PARACUELLOS, Intégrale – Volume 3
Carlos Giménez achève de raconter son enfance difficile passée dans un orphelinat sous la dictature franquiste. Touchant.
Pablito, l’alter ego de Carlos Giménez, va avoir 14 ans dans l’Espagne franquiste d’après-guerre et il va bientôt pouvoir quitter les terribles foyers de l’assistance sociale dans lesquels il a vécu dès l’âge de 6 ans, son père étant décédé et sa mère atteinte de tuberculose. Sous couvert d’une instruction religieuse et gérés par la Phalange espagnole, le parti unique, ces orphelinats sont basés sur la faim, la soif, le froid, les mauvais traitements, les violences entre élèves encouragées par les surveillants, le bourrage de crâne, etc. Des années difficiles aux cours desquelles les enfants placés réussiront à tisser néanmoins des liens forts qui leurs permettront de devenir des hommes.
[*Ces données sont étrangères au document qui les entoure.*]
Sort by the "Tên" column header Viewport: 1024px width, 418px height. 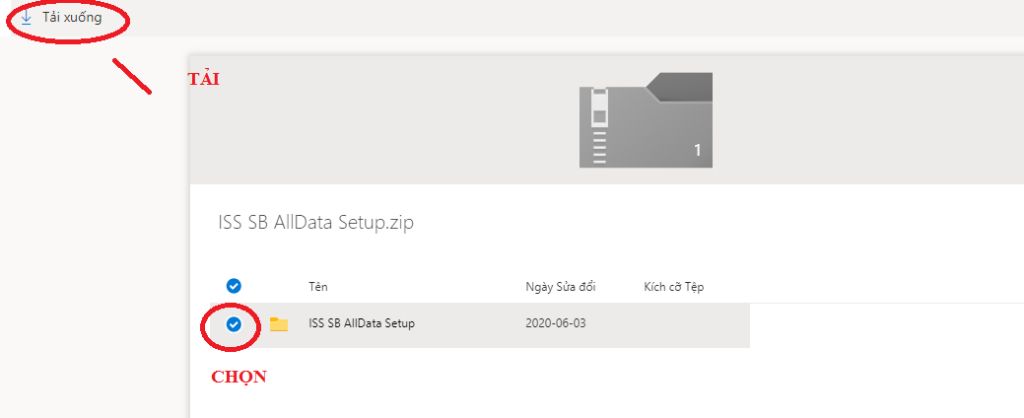tap(319, 287)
Avec cette ultime partie consacrée à ses souvenirs d’enfance et enrichie d’un carnet graphique, Carlos Giménez dit donc au revoir à Adolfo, Peribáñez et tant d’autres, ces jeunes compagnons d’infortune inspirés d’authentiques camarades. Au fil des tomes et des années, le trait du dessinateur espagnol s’est épuré mais ces enfants à la tête trop grosse, aux yeux démesurés et aux grandes oreilles ont gardé leur côté à la fois triste et touchant.
Mais comme le dit Giménez en épilogue, ils sont finalement la preuve de « l’échec de ces idéologies rétrogrades et fanatiques que l’on a tenté de nous inculquer » car, une fois adultes, ils sont devenus « ceux-là même qui ont rendu possible la démocratie en Espagne », « la Démocratie bénie qui m’a permis de raconter librement ces histoires de Paracuellos ».
Dessin et scénario : Carlos Giménez – Editeur : Fluide Glacial – Prix : 23,90 euros.